• **Data supplied**:

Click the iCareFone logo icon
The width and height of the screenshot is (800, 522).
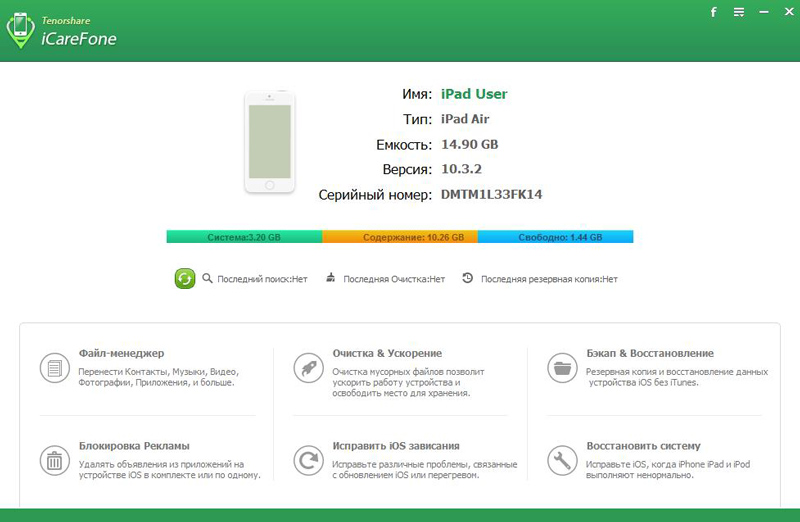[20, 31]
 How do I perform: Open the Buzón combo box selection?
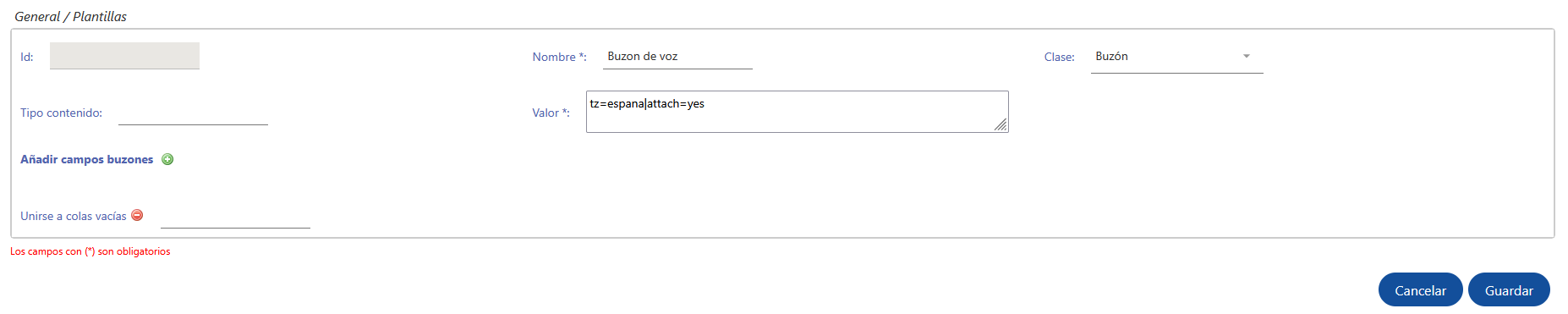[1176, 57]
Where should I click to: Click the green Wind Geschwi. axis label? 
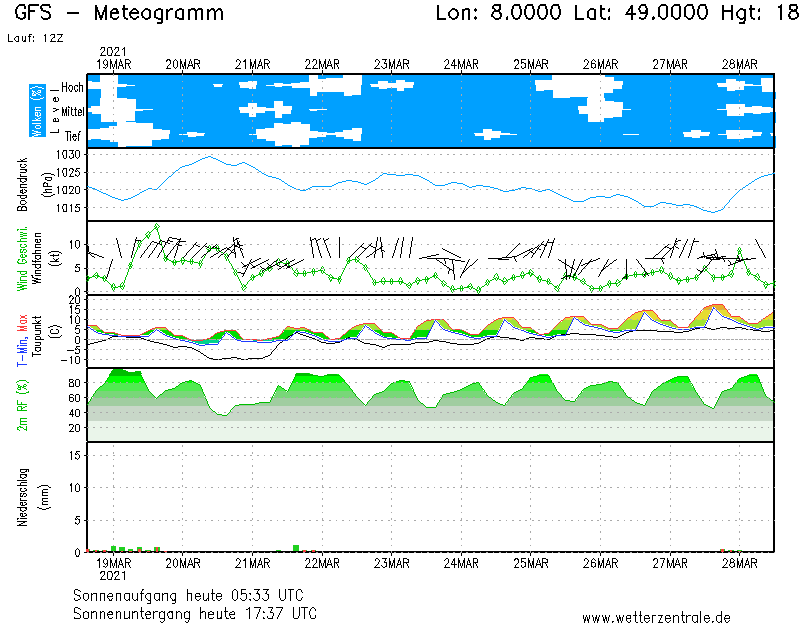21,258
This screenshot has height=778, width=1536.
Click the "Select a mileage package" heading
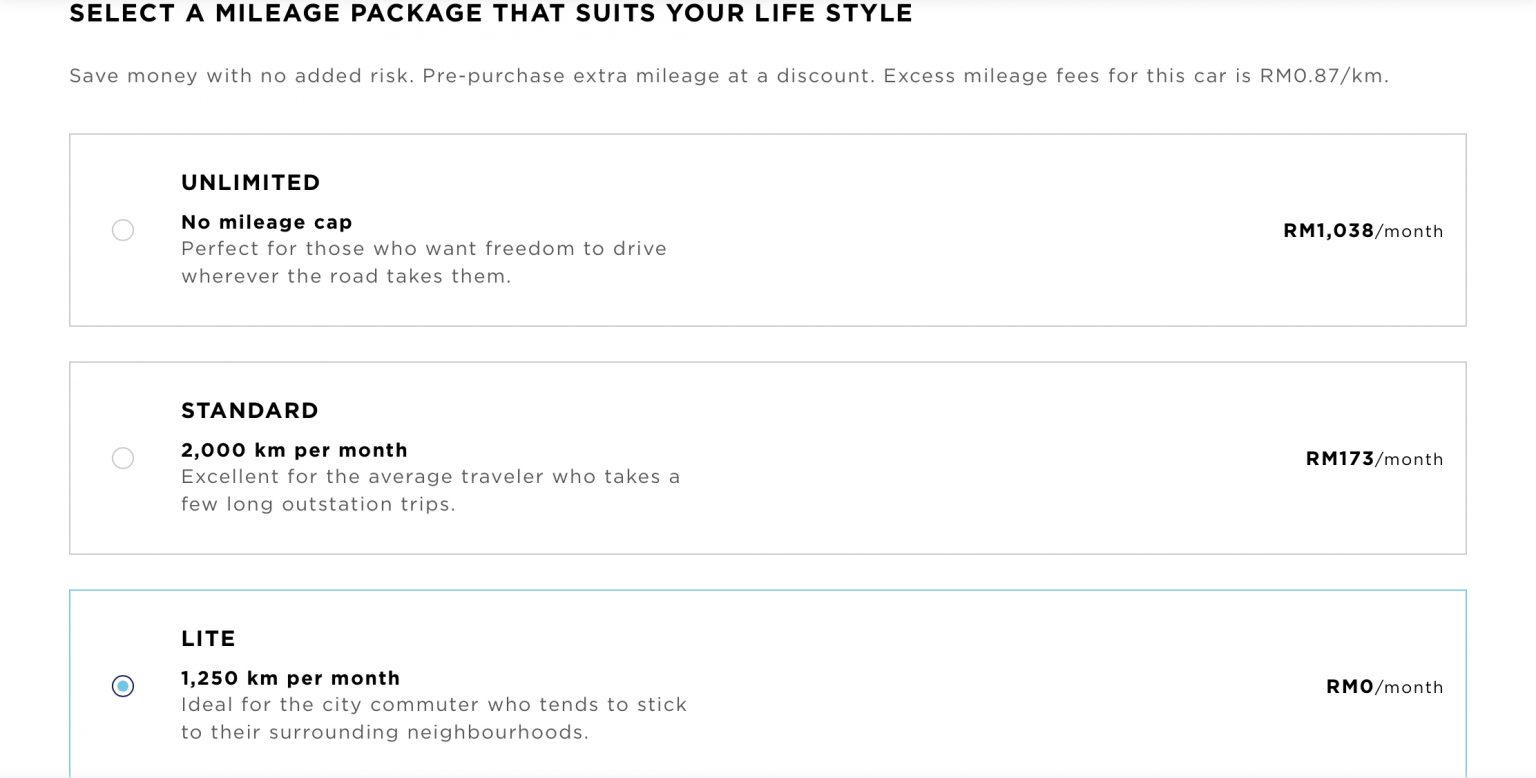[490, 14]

--

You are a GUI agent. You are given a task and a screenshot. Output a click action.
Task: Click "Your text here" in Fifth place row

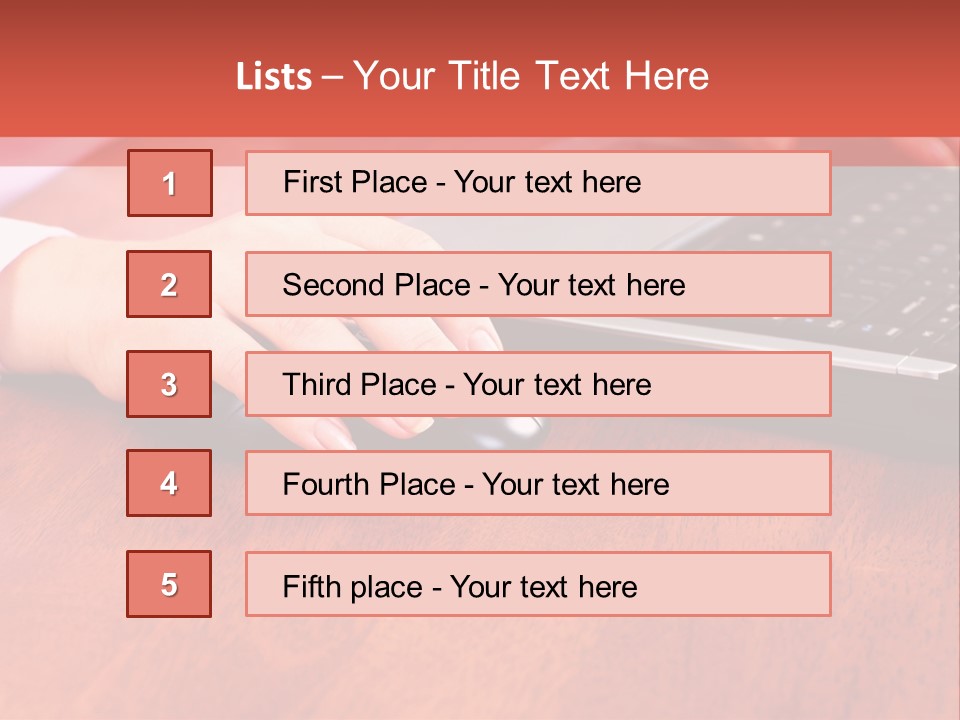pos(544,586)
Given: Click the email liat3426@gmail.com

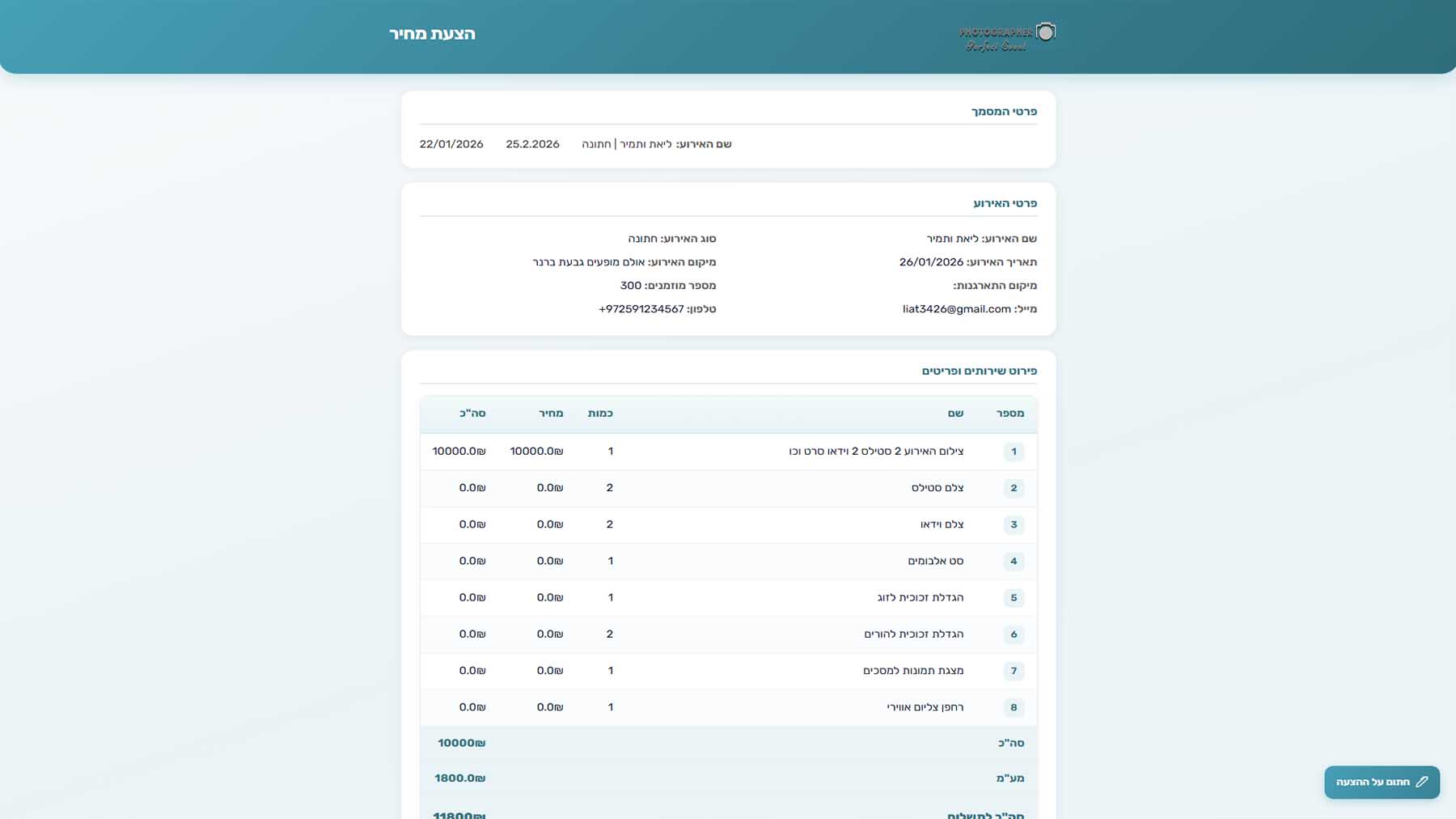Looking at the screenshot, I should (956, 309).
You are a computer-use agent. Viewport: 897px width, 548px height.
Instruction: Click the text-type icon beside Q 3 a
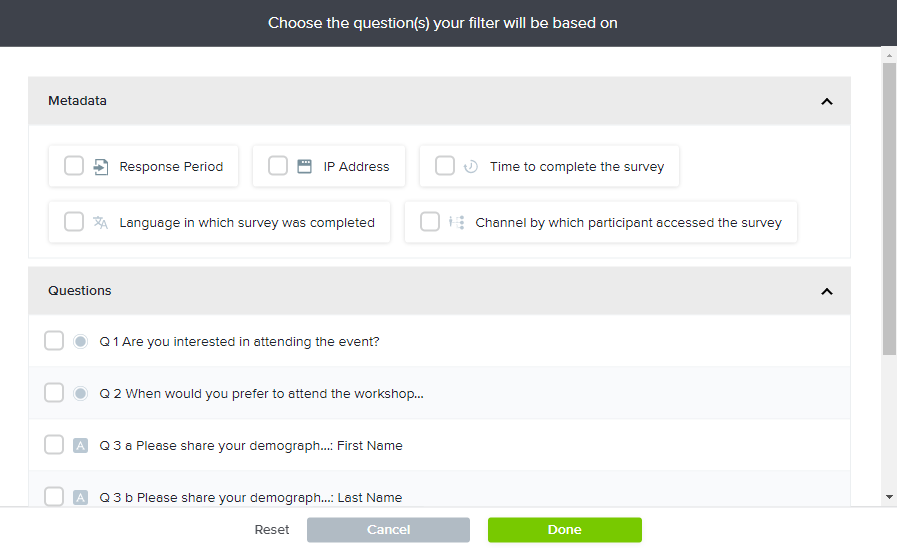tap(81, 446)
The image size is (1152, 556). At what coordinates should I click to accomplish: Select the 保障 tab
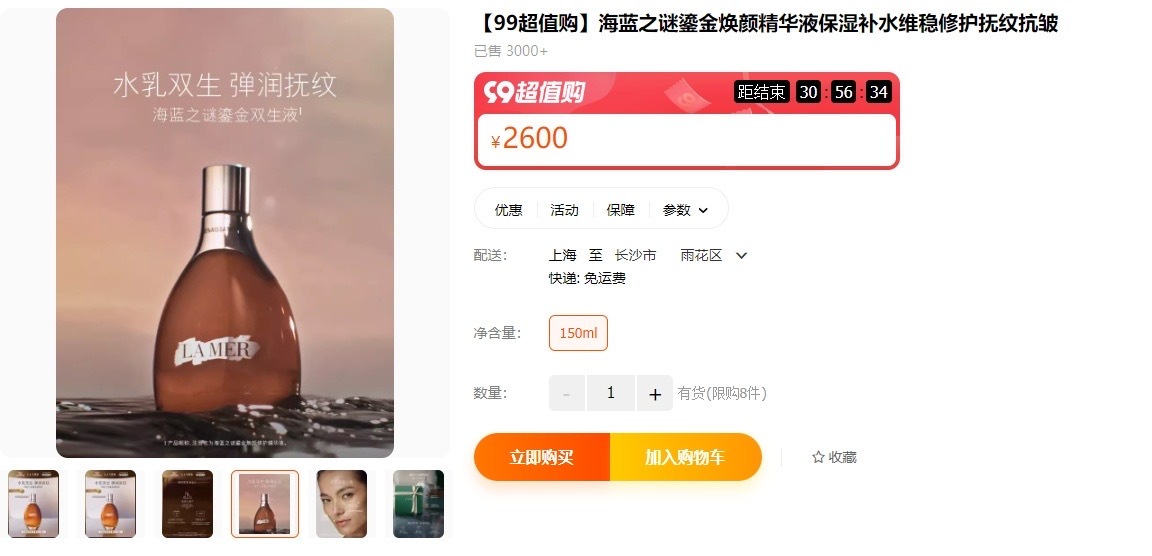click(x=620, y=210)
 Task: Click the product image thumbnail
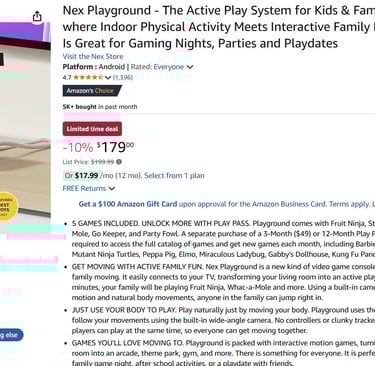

==

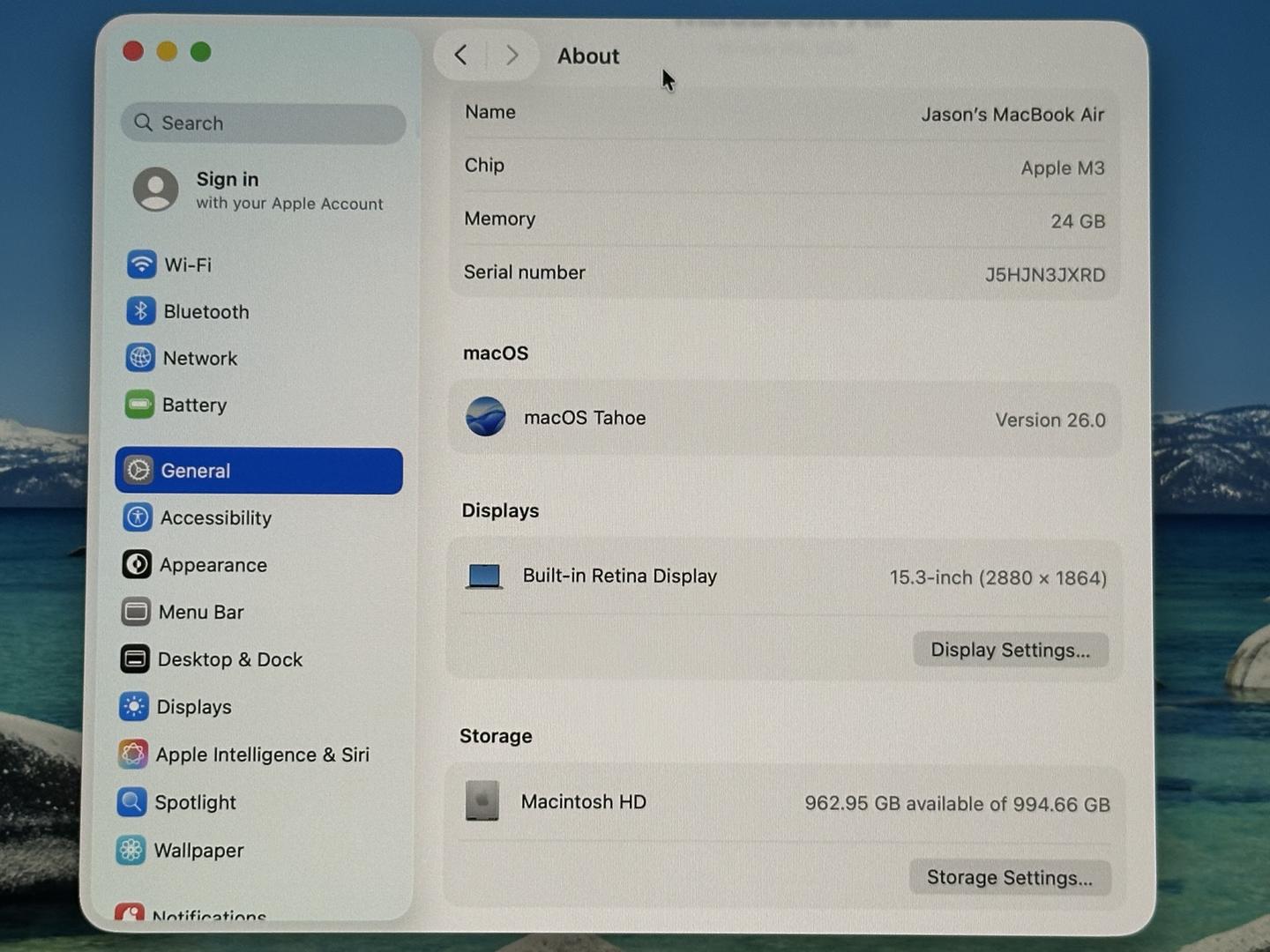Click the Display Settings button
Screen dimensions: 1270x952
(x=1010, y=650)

• **About this exercise**: From the entries above, list each line with "agent" in it.

• **Your solution**:
You are a GUI agent. You are given a task and a screenshot. Output a click action.
You are a computer-use agent. Viewport: 897px width, 548px height.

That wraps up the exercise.